> [WHAT THE TASK REQUIRES]
Your answer must be the full set of entries, repeated exactly.

> [Stored data entries]
▼

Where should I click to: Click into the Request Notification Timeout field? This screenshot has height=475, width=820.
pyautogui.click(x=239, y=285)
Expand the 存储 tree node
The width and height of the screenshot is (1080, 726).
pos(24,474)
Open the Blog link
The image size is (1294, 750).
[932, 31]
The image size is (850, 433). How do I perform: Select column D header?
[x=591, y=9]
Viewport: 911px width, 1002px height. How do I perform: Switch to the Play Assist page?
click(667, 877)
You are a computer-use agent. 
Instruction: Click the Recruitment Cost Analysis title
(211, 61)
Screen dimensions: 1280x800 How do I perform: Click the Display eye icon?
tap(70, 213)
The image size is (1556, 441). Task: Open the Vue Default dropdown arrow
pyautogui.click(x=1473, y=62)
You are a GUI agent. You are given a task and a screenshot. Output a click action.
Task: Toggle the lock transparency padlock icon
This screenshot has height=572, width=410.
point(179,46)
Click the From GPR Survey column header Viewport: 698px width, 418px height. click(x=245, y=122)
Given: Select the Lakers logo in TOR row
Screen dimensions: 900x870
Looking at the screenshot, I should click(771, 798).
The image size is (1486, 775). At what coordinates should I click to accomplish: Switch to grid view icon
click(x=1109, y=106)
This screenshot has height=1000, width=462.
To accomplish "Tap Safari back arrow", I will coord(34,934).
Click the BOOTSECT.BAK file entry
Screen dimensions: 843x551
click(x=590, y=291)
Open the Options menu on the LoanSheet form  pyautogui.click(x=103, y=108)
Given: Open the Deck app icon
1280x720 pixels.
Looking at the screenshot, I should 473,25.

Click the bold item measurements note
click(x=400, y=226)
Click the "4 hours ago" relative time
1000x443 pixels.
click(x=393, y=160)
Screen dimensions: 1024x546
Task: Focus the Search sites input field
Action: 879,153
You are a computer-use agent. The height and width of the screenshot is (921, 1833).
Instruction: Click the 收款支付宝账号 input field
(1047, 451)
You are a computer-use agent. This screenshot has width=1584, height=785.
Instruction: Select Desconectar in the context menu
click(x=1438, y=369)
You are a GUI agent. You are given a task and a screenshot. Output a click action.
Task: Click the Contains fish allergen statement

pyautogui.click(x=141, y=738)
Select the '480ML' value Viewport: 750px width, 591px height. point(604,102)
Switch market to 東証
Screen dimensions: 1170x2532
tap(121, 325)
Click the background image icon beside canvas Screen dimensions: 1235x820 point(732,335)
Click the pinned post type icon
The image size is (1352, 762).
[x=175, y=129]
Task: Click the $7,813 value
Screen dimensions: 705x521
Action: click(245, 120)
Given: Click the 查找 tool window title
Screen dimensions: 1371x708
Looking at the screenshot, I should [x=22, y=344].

▲

> [SOLUTION BELOW]
Where should I click to: Click into the Request Notification Timeout field? This screenshot has height=475, width=820.
pyautogui.click(x=239, y=285)
Expand the 存储 tree node
The width and height of the screenshot is (1080, 726).
pos(24,474)
Open the Blog link
The image size is (1294, 750).
[932, 31]
The image size is (850, 433). How do I perform: Select column D header?
[x=591, y=9]
Viewport: 911px width, 1002px height. How do I perform: Switch to the Play Assist page?
click(667, 877)
You are a computer-use agent. 
Instruction: Click the Recruitment Cost Analysis title
(211, 61)
Screen dimensions: 1280x800 How do I perform: Click the Display eye icon?
tap(70, 213)
The image size is (1556, 441). Task: Open the Vue Default dropdown arrow
pyautogui.click(x=1473, y=62)
You are a GUI agent. You are given a task and a screenshot. Output a click action.
Task: Toggle the lock transparency padlock icon
This screenshot has height=572, width=410.
point(179,46)
Click the From GPR Survey column header Viewport: 698px width, 418px height. click(x=245, y=122)
Given: Select the Lakers logo in TOR row
Screen dimensions: 900x870
Looking at the screenshot, I should click(771, 798).
The image size is (1486, 775). At what coordinates should I click to accomplish: Switch to grid view icon
click(x=1109, y=106)
This screenshot has height=1000, width=462.
To accomplish "Tap Safari back arrow", I will coord(34,934).
Click the BOOTSECT.BAK file entry
Screen dimensions: 843x551
click(x=590, y=291)
Open the Options menu on the LoanSheet form  pyautogui.click(x=103, y=108)
Given: Open the Deck app icon
1280x720 pixels.
Looking at the screenshot, I should 473,25.

Click the bold item measurements note
click(x=400, y=226)
Click the "4 hours ago" relative time
1000x443 pixels.
click(x=393, y=160)
Screen dimensions: 1024x546
Task: Focus the Search sites input field
Action: 879,153
You are a computer-use agent. The height and width of the screenshot is (921, 1833).
Instruction: Click the 收款支付宝账号 input field
(1047, 451)
You are a computer-use agent. This screenshot has width=1584, height=785.
Instruction: Select Desconectar in the context menu
click(x=1438, y=369)
You are a GUI agent. You are given a task and a screenshot. Output a click action.
Task: Click the Contains fish allergen statement

pyautogui.click(x=141, y=738)
Select the '480ML' value Viewport: 750px width, 591px height. point(604,102)
Switch market to 東証
Screen dimensions: 1170x2532
tap(121, 325)
Click the background image icon beside canvas Screen dimensions: 1235x820 point(732,335)
Click the pinned post type icon
The image size is (1352, 762).
[x=175, y=129]
Task: Click the $7,813 value
Screen dimensions: 705x521
Action: click(245, 120)
Given: Click the 查找 tool window title
Screen dimensions: 1371x708
Looking at the screenshot, I should [x=22, y=344].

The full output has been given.